■ **PROBLEM DESCRIPTION**
Search the listing below for the line containing "Task: Enable the 打赏后可见 toggle". From there through the line containing "Viewport: 638px width, 630px height.", transcribe every line exactly, both ends included.

■ **TASK DATA**
[Start of section]

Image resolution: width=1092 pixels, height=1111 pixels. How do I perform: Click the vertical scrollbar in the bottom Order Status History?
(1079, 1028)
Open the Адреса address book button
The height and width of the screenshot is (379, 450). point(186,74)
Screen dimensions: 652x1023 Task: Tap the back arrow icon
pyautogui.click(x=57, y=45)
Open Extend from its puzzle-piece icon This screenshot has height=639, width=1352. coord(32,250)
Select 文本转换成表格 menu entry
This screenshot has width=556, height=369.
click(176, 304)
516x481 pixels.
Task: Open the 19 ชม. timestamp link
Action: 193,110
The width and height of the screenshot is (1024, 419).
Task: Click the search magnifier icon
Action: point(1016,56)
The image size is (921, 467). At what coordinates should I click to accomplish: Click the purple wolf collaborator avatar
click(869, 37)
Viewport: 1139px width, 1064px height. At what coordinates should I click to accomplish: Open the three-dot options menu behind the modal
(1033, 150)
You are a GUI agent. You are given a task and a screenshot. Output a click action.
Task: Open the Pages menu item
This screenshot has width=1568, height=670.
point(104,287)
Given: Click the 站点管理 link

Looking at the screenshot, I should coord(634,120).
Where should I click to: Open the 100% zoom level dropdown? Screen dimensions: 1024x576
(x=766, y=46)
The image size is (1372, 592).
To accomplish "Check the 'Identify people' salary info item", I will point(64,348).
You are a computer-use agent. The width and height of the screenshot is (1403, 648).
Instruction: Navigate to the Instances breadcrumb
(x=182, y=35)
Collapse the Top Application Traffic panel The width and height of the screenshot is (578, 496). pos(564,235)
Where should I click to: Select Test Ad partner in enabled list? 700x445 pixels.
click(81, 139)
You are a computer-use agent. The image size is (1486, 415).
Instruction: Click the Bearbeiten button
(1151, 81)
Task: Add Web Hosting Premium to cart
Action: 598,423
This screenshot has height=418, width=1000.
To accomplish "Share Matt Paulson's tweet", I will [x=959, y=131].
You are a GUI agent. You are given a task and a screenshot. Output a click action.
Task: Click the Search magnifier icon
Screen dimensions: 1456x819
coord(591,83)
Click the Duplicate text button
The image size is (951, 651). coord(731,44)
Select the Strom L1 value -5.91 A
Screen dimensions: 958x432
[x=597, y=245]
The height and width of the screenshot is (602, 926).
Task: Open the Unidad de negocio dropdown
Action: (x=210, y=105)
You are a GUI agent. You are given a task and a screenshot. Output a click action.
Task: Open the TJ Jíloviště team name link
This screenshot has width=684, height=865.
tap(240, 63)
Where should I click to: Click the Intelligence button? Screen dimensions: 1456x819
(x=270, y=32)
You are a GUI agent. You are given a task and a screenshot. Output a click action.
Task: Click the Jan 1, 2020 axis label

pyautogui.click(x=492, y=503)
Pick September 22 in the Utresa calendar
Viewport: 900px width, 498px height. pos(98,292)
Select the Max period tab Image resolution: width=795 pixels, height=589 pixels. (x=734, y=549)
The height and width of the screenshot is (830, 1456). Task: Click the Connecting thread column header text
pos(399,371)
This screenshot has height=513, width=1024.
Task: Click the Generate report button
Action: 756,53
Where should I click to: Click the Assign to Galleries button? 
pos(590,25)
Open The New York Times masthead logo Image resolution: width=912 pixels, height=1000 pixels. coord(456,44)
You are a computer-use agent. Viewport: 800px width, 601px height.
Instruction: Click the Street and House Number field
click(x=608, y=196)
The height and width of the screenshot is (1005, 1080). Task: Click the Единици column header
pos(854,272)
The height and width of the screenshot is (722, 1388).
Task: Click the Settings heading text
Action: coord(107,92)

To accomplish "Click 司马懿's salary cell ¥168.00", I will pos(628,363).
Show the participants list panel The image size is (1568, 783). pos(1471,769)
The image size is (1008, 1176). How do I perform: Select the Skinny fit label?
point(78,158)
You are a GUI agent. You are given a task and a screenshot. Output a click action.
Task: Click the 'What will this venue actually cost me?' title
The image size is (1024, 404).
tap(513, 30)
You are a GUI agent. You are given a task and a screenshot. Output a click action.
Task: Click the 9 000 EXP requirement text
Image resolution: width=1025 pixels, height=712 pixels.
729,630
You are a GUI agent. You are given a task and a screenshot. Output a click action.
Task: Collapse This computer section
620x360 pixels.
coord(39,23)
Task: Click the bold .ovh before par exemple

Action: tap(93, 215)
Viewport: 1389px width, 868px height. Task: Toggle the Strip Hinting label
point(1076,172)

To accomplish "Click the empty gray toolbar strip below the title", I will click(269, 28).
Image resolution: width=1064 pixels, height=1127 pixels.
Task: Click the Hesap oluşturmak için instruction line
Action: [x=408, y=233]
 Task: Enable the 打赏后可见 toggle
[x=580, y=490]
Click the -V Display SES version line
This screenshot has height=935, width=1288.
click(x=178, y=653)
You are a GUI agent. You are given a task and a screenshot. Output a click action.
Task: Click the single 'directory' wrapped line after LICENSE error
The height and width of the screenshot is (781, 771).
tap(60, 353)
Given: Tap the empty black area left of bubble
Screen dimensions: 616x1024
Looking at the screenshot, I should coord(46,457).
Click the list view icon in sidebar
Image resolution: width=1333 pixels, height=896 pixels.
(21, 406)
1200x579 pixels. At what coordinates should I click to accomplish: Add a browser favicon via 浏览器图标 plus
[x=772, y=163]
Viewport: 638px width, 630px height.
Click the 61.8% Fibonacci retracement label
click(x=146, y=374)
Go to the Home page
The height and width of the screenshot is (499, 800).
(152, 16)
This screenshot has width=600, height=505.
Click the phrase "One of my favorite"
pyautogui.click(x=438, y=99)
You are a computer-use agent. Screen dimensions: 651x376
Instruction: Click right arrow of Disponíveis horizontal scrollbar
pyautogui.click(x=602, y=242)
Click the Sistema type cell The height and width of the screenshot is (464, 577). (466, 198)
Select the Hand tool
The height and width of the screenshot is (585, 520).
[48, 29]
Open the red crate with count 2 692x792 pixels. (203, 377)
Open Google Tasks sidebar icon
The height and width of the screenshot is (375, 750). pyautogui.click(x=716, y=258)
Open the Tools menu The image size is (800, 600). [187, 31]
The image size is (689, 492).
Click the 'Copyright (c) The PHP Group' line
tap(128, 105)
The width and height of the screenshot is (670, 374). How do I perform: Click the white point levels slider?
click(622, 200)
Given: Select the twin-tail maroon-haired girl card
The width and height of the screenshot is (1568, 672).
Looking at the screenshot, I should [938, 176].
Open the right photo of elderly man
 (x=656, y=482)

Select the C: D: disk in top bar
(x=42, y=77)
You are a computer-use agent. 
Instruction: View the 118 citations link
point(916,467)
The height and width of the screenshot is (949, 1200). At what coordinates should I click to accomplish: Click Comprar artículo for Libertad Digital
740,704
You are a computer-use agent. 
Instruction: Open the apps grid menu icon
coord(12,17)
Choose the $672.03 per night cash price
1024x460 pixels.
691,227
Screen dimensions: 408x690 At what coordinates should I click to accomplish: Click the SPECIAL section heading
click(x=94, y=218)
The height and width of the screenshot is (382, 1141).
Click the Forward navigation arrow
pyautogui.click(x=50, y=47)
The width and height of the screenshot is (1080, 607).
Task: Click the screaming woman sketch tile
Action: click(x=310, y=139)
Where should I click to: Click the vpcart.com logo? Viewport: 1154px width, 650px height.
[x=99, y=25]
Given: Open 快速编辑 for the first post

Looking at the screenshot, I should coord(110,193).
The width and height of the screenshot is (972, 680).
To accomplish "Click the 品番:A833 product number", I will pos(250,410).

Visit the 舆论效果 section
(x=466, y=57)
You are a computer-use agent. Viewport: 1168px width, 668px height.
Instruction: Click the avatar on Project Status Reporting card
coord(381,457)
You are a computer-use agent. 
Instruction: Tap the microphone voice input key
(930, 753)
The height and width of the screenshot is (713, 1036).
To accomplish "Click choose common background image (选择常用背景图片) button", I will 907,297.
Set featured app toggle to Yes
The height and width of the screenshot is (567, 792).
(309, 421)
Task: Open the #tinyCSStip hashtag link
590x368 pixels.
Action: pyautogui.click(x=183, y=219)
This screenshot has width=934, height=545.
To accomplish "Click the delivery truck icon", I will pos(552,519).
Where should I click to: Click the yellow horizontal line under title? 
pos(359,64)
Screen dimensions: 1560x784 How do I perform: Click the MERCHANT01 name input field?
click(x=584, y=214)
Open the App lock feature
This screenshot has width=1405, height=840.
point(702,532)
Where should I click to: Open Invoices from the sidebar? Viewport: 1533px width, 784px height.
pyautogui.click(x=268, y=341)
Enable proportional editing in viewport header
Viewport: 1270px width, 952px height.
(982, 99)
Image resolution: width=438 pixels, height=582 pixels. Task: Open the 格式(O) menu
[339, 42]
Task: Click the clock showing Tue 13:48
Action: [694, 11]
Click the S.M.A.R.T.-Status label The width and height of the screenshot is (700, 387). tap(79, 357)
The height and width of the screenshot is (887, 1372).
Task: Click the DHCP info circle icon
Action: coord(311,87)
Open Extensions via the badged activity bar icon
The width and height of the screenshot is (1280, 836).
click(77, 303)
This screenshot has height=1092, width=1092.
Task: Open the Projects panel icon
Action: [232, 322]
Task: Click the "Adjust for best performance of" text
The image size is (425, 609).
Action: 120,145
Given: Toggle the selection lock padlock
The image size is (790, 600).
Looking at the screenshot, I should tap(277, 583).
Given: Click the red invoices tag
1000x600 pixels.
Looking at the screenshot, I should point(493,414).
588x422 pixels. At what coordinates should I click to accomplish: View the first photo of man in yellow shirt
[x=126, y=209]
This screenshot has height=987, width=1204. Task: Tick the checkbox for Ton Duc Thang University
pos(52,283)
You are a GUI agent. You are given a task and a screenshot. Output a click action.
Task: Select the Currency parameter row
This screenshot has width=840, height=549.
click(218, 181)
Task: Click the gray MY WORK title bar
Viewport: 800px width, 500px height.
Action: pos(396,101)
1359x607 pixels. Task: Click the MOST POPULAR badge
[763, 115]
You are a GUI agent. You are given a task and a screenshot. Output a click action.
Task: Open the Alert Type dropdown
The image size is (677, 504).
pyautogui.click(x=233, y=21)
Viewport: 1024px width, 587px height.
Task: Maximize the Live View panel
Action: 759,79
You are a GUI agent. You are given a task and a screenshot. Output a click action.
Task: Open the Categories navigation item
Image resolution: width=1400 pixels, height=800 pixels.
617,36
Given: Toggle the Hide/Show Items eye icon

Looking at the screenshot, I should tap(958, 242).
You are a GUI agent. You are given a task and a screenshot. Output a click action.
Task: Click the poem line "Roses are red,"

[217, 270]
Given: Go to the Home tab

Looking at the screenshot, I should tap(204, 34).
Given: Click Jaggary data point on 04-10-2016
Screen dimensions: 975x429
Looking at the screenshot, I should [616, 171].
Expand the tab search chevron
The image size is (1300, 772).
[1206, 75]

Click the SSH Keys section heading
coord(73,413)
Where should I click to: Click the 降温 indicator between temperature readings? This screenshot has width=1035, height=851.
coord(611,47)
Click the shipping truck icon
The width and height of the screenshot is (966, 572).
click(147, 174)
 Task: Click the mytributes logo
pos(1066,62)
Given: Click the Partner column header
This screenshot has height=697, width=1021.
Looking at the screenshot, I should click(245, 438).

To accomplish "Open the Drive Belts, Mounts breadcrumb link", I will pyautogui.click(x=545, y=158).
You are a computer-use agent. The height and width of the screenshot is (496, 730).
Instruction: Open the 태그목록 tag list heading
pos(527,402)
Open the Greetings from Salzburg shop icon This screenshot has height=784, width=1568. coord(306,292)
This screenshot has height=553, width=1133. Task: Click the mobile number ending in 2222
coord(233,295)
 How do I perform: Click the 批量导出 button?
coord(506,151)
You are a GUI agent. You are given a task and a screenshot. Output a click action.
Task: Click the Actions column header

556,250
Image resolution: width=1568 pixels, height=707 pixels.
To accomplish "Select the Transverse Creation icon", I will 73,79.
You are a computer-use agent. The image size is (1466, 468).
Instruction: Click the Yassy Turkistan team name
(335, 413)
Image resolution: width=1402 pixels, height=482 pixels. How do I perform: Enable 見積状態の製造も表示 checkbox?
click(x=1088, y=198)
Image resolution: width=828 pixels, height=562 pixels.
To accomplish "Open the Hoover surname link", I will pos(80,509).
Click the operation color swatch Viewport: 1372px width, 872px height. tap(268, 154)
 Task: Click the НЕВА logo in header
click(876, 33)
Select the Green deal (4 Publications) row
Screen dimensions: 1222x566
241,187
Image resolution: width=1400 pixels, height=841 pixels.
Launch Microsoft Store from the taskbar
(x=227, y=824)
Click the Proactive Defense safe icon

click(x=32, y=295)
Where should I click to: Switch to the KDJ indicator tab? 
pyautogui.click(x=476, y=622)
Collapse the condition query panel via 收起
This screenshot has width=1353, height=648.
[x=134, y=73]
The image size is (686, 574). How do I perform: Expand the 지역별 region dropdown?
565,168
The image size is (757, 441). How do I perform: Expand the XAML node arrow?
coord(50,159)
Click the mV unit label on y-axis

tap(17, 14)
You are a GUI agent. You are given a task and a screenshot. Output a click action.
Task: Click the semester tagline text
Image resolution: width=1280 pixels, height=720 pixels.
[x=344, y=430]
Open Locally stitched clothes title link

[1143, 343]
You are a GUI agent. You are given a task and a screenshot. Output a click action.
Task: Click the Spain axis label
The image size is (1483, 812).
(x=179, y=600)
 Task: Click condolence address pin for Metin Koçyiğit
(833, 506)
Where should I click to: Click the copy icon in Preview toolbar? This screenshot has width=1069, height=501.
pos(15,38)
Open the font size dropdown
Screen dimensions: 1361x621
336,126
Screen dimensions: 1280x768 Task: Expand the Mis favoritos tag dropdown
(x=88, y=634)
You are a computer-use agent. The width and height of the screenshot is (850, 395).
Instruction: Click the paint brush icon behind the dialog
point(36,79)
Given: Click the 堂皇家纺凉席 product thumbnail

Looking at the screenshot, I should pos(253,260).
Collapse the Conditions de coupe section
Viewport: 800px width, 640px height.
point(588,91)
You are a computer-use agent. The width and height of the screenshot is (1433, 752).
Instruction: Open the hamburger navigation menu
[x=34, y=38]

[End of section]

■ **RESULT**
 Task: Enable the 打赏后可见 toggle
[x=580, y=490]
Click the -V Display SES version line
This screenshot has height=935, width=1288.
click(x=178, y=653)
You are a GUI agent. You are given a task and a screenshot. Output a click action.
Task: Click the single 'directory' wrapped line after LICENSE error
The height and width of the screenshot is (781, 771).
tap(60, 353)
Given: Tap the empty black area left of bubble
Screen dimensions: 616x1024
Looking at the screenshot, I should coord(46,457).
Click the list view icon in sidebar
Image resolution: width=1333 pixels, height=896 pixels.
(21, 406)
1200x579 pixels. At what coordinates should I click to accomplish: Add a browser favicon via 浏览器图标 plus
[x=772, y=163]
Viewport: 638px width, 630px height.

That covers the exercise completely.